### [EXERCISE PROMPT]
Copy out the data below word for word, from the line with "This screenshot has width=388, height=173." to the line with "Looking at the screenshot, I should [396, 93].", with both of those lines included.

### [RAW RECORDS]
==================================================
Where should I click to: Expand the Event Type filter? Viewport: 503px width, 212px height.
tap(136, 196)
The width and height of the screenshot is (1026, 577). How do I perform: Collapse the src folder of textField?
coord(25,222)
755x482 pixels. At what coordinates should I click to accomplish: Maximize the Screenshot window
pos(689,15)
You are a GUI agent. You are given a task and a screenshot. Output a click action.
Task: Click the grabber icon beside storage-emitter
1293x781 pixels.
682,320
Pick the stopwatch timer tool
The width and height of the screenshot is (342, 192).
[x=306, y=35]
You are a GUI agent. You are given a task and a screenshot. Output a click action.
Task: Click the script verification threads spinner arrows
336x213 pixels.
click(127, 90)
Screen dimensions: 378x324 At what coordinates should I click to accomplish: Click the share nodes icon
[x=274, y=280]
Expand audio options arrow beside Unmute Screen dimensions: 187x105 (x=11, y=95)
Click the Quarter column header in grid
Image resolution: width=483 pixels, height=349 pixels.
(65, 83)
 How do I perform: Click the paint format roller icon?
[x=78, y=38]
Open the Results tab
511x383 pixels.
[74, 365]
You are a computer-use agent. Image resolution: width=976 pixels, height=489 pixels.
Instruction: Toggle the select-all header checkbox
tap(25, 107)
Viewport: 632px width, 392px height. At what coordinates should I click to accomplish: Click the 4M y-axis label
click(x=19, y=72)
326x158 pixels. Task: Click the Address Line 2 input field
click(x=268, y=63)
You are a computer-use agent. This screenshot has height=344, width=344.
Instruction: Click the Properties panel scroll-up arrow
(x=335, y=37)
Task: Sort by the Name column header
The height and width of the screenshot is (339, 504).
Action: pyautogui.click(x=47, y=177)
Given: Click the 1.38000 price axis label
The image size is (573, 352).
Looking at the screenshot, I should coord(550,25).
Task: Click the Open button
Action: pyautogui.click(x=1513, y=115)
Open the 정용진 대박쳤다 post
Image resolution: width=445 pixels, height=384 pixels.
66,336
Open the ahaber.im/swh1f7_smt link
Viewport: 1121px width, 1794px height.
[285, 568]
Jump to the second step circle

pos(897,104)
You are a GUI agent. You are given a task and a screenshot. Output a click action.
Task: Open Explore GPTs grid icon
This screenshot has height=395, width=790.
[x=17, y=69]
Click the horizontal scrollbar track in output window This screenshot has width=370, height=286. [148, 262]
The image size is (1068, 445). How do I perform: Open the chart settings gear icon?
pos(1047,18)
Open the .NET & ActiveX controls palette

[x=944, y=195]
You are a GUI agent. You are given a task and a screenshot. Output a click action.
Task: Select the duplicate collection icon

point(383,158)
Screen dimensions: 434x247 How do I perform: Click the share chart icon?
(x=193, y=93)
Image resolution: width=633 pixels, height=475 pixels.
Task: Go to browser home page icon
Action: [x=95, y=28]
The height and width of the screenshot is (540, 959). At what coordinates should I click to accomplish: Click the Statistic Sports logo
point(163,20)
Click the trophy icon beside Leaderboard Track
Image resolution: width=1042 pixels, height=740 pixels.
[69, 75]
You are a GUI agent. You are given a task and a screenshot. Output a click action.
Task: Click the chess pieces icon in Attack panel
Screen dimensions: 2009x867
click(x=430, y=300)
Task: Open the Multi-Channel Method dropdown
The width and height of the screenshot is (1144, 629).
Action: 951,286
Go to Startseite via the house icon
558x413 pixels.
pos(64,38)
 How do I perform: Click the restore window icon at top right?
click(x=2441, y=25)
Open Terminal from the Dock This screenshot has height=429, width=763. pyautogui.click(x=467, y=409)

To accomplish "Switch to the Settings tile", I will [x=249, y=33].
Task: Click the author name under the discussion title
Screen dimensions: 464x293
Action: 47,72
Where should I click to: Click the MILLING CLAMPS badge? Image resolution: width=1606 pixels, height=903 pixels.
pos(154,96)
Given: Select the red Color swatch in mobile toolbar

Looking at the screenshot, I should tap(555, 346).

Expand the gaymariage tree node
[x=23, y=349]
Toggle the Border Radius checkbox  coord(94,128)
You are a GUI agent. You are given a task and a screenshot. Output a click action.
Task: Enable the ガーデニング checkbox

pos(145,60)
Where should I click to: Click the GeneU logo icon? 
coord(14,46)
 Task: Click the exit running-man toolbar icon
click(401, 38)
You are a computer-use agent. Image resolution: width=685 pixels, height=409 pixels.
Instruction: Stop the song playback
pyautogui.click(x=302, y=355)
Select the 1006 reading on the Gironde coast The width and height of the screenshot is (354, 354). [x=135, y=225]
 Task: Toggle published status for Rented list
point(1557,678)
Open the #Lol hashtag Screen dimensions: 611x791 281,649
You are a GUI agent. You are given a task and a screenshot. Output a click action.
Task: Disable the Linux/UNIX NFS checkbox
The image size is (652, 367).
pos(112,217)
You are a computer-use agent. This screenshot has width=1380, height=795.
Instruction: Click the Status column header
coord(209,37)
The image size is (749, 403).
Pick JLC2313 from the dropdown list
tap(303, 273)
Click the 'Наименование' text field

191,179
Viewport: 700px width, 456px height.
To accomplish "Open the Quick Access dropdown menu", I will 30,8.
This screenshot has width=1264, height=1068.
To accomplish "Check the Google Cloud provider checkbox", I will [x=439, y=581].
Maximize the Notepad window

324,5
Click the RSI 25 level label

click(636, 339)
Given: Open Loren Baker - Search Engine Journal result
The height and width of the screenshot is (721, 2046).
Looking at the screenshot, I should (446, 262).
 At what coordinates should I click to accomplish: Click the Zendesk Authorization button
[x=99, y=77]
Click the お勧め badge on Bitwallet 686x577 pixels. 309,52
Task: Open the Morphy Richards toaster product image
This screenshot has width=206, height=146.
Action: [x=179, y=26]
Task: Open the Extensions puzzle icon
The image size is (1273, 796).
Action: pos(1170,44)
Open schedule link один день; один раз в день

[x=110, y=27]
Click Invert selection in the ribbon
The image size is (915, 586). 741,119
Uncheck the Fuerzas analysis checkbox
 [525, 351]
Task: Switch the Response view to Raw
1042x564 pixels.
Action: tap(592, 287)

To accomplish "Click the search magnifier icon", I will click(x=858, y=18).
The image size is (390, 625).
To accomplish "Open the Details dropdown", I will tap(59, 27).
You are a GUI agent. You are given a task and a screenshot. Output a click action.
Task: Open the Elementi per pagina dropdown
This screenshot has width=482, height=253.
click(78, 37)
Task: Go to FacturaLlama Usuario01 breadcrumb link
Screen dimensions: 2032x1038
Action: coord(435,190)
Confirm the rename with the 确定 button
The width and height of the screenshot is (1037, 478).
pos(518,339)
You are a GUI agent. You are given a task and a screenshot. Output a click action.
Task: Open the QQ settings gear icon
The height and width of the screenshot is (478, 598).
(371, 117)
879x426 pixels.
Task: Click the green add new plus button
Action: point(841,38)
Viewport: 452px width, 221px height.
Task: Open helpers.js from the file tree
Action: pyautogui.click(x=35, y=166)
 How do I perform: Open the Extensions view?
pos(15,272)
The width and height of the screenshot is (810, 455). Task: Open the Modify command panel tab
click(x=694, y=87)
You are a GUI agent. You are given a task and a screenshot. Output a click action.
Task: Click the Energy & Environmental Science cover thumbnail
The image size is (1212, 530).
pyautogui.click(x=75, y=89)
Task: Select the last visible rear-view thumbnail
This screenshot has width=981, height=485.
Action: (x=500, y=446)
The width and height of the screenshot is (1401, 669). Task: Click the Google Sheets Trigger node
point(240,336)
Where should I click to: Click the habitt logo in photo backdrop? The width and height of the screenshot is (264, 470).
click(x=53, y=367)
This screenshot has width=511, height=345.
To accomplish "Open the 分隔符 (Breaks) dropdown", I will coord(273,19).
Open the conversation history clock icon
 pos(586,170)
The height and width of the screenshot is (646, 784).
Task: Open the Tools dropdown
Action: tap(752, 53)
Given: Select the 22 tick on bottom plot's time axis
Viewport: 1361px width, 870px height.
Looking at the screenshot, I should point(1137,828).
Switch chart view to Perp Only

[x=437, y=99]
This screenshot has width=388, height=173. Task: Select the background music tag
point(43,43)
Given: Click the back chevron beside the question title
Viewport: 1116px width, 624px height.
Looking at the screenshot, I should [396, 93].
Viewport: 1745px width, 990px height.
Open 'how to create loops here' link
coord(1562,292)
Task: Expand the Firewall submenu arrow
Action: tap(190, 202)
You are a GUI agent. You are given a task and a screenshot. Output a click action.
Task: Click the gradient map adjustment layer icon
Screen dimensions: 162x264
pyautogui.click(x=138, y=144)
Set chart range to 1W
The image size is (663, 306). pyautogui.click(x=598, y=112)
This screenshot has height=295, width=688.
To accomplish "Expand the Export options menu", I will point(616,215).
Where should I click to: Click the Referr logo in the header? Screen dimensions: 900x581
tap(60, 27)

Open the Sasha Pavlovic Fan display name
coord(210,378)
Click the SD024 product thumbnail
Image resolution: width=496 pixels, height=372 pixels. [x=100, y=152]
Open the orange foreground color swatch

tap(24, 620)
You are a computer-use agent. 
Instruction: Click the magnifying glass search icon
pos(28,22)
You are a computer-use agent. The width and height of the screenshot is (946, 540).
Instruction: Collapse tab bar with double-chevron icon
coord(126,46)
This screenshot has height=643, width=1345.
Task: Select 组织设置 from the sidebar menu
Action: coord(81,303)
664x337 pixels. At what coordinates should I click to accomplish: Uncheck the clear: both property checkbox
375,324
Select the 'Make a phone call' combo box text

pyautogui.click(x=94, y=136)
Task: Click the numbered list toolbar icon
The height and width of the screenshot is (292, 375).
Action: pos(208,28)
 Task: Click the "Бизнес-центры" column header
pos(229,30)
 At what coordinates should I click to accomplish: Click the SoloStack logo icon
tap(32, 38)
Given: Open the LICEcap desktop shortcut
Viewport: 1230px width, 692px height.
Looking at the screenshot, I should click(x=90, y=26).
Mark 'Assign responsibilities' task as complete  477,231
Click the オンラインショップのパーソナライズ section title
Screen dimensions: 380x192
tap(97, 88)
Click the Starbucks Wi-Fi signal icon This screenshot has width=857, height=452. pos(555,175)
==================================================
### [TASK SOLUTION]
This screenshot has width=388, height=173. Task: Select the background music tag
point(43,43)
Given: Click the back chevron beside the question title
Viewport: 1116px width, 624px height.
Looking at the screenshot, I should [396, 93].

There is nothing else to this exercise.